PROBLEM REQUIREMENTS: Rewrite the data below from the line containing "Maximize the application window" through the last line of the data, replacing "Day" with "Month" and leaving everything else unchanged.

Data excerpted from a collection
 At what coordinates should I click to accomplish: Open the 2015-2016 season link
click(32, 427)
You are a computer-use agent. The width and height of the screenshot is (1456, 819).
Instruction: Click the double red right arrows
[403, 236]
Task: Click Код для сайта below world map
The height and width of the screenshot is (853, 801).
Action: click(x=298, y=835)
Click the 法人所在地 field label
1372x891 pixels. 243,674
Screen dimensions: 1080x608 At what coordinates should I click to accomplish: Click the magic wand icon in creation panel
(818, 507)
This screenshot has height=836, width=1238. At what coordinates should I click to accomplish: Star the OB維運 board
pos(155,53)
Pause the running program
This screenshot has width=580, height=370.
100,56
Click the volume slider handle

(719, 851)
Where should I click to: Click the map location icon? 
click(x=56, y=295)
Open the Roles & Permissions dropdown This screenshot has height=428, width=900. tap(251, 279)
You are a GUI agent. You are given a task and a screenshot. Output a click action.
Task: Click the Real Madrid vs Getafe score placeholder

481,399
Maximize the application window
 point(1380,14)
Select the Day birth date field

ANSWER:
Maximize the application window
 point(1380,14)
Select the Month birth date field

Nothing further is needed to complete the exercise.